* MATERIAL PROVIDED *
———
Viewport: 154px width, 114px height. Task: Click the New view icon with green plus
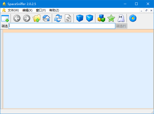pos(5,18)
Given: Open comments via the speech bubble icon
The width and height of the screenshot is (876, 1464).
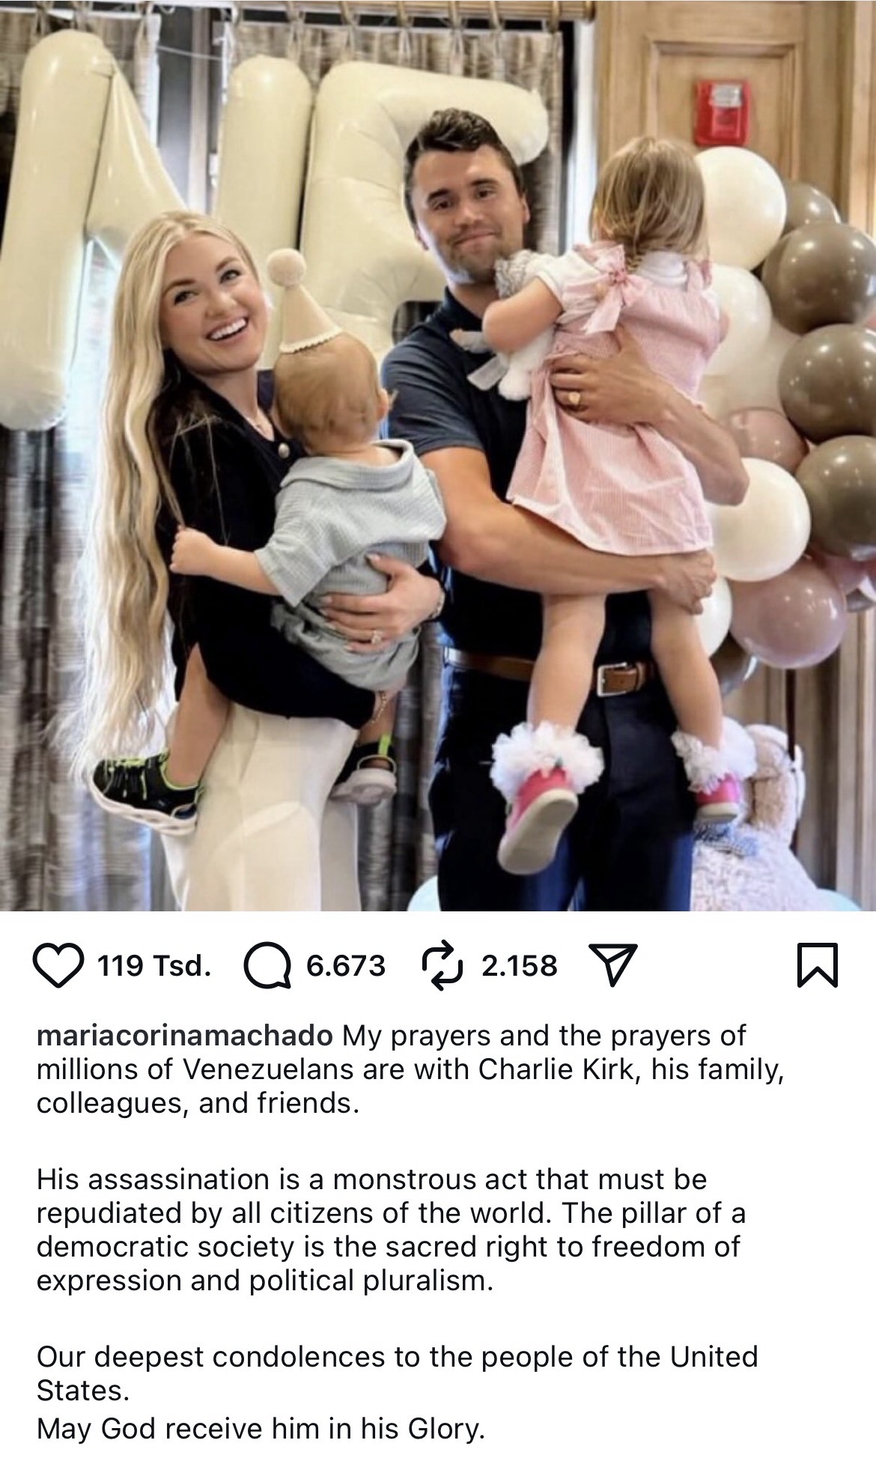Looking at the screenshot, I should pos(267,965).
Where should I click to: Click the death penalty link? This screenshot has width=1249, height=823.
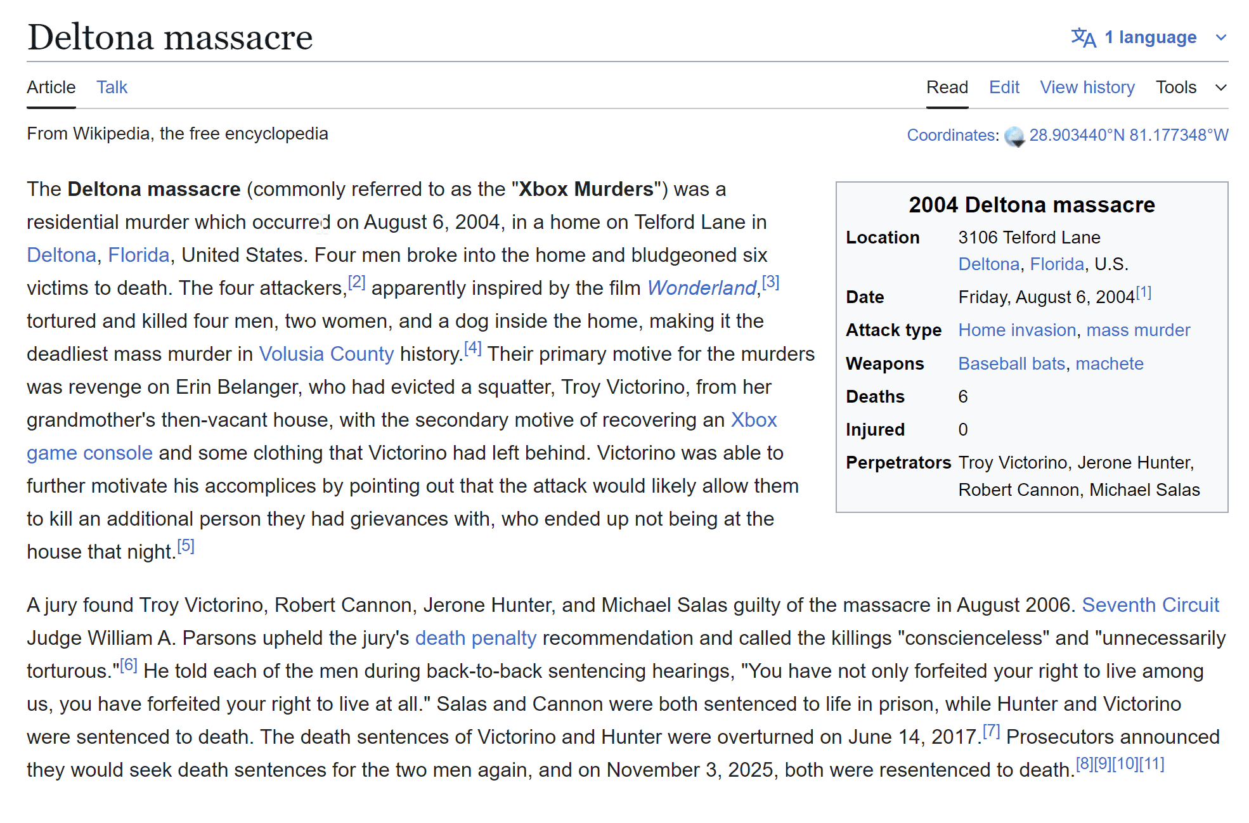pyautogui.click(x=476, y=638)
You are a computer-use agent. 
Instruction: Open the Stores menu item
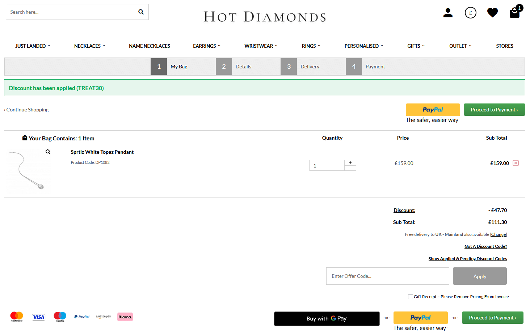pyautogui.click(x=504, y=46)
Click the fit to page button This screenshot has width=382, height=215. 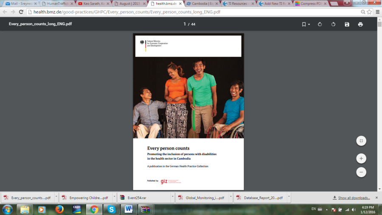(361, 141)
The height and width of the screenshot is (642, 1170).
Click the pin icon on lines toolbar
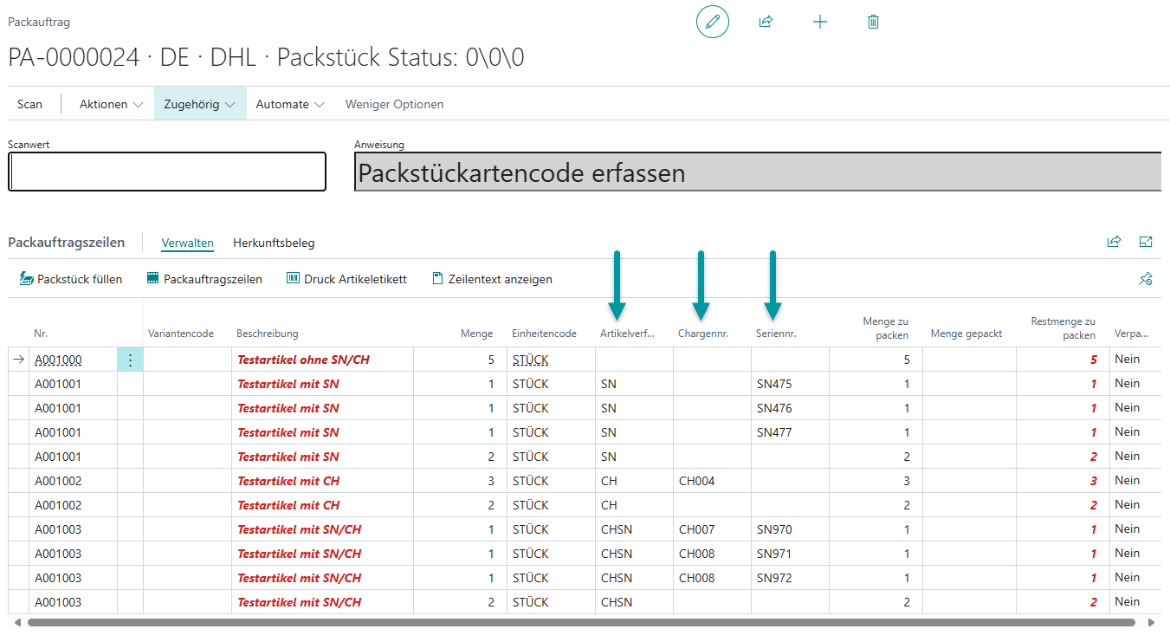[1146, 279]
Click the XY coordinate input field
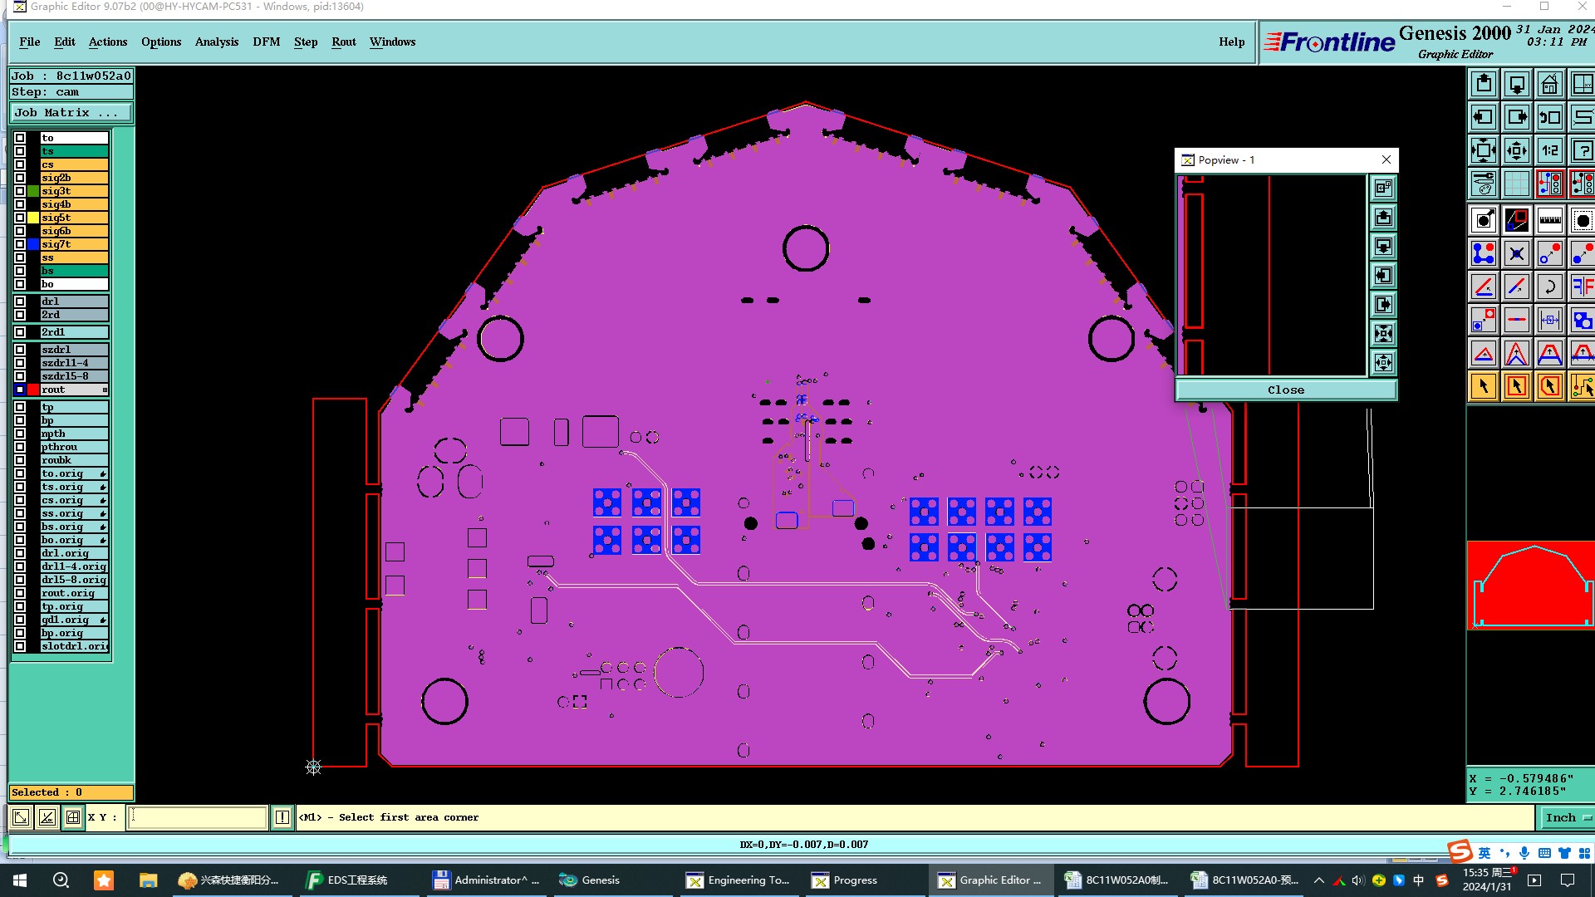The width and height of the screenshot is (1595, 897). click(198, 817)
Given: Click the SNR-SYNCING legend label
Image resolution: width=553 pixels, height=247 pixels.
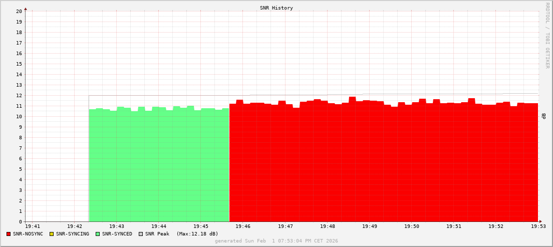Looking at the screenshot, I should pos(73,234).
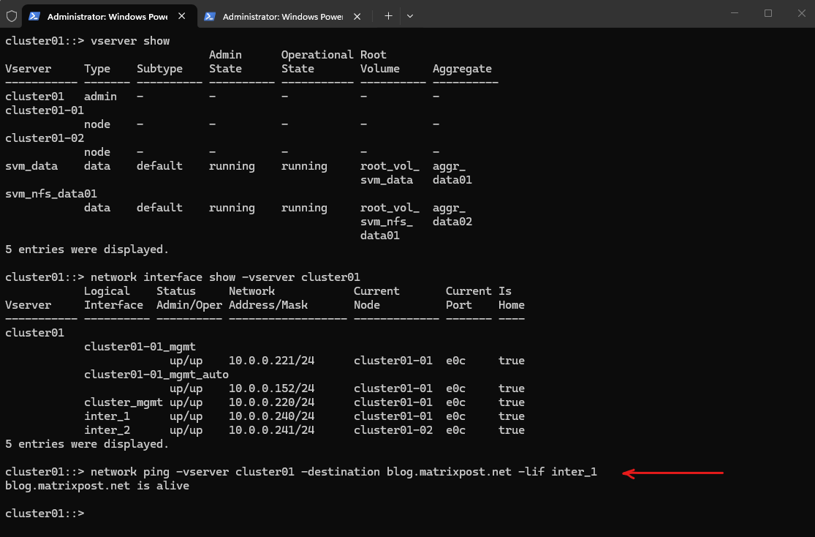Expand the new tab profile dropdown chevron

coord(410,15)
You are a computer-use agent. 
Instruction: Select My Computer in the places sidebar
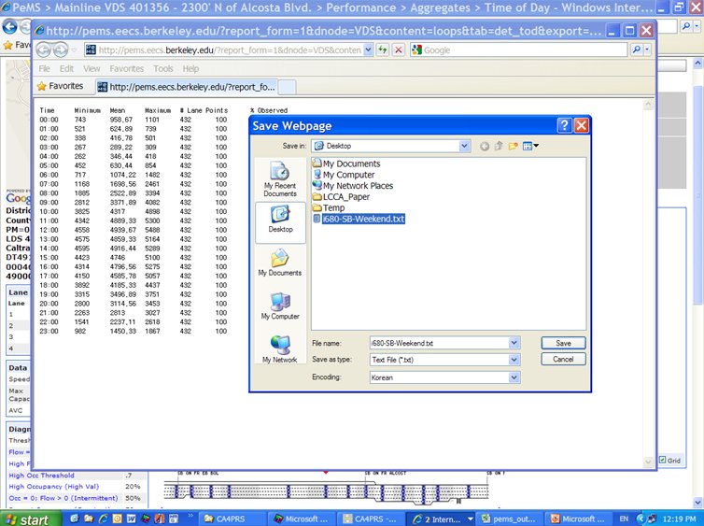click(279, 306)
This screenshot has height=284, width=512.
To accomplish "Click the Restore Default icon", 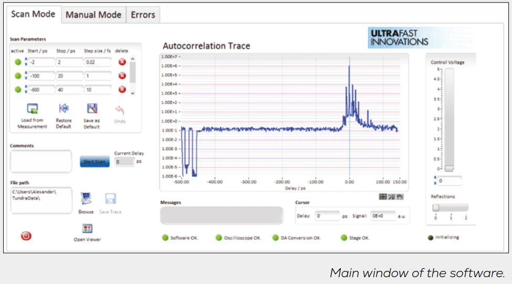I will click(x=64, y=109).
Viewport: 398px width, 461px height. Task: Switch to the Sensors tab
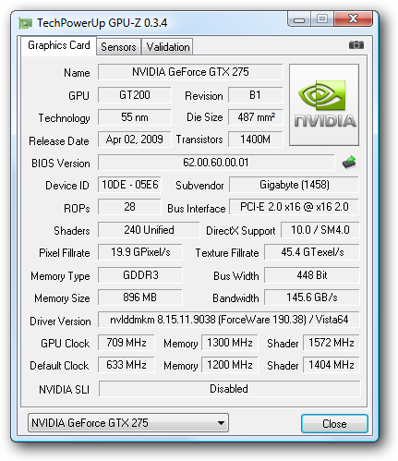(x=118, y=47)
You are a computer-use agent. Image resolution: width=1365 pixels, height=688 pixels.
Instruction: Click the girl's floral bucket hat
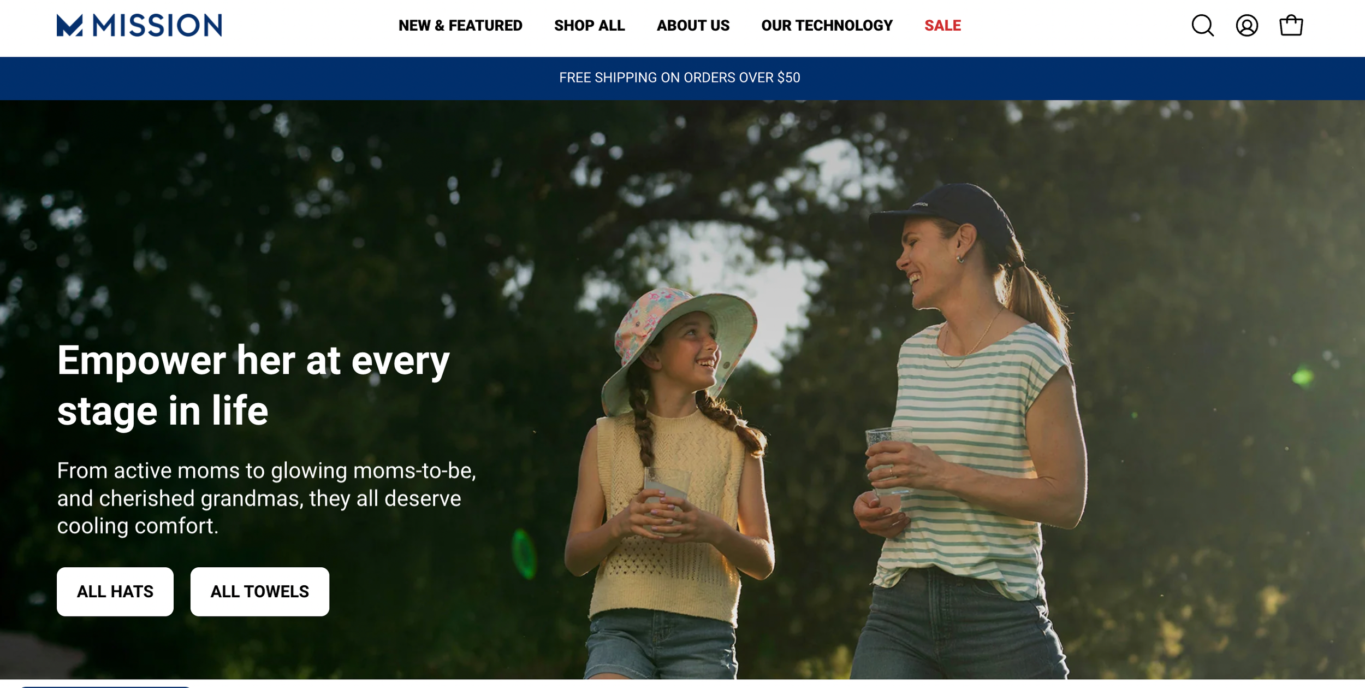pos(680,344)
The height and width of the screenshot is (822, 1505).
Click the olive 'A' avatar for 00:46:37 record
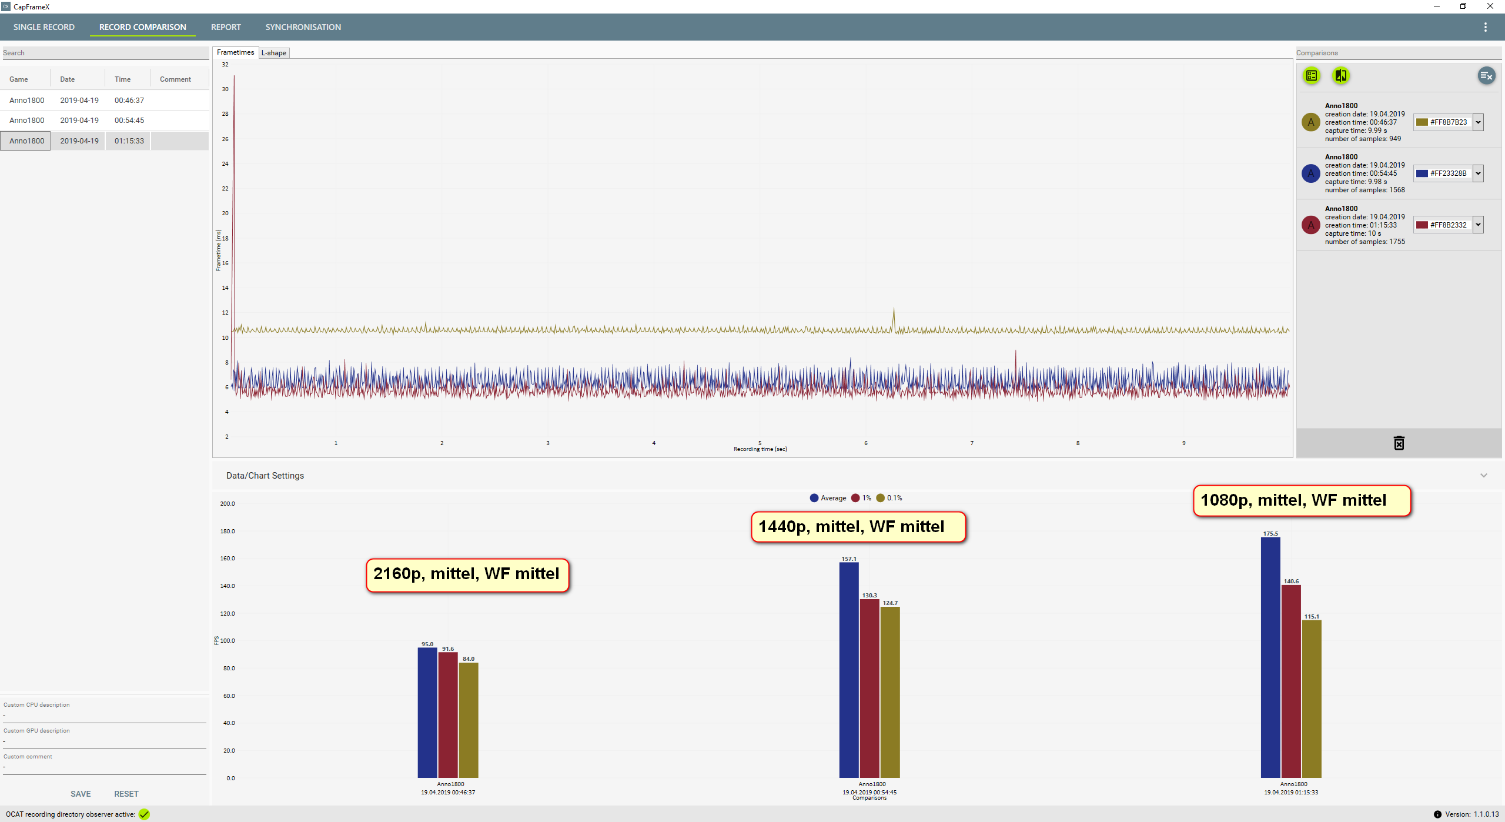tap(1310, 122)
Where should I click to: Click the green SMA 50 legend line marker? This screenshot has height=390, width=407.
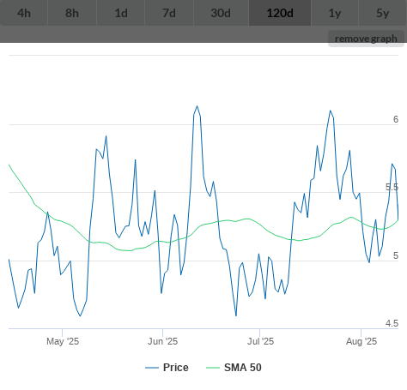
———
* INSTRUCTIONS TO FOLLOW *
Copy everything from the start of the records down to the line containing "pyautogui.click(x=476, y=638)", swapping "icon" for "symbol" and keeping everything else the same. Leave out the pictures.

* ANSWER TO THE PROBLEM *
Viewport: 154px width, 114px height. Task: Click the New view symbol with green plus
pos(5,18)
Given: Open comments via the speech bubble symbol
The width and height of the screenshot is (876, 1464).
Looking at the screenshot, I should pos(267,965).
Where should I click to: Click the death penalty link? This screenshot has width=1249, height=823.
pyautogui.click(x=476, y=638)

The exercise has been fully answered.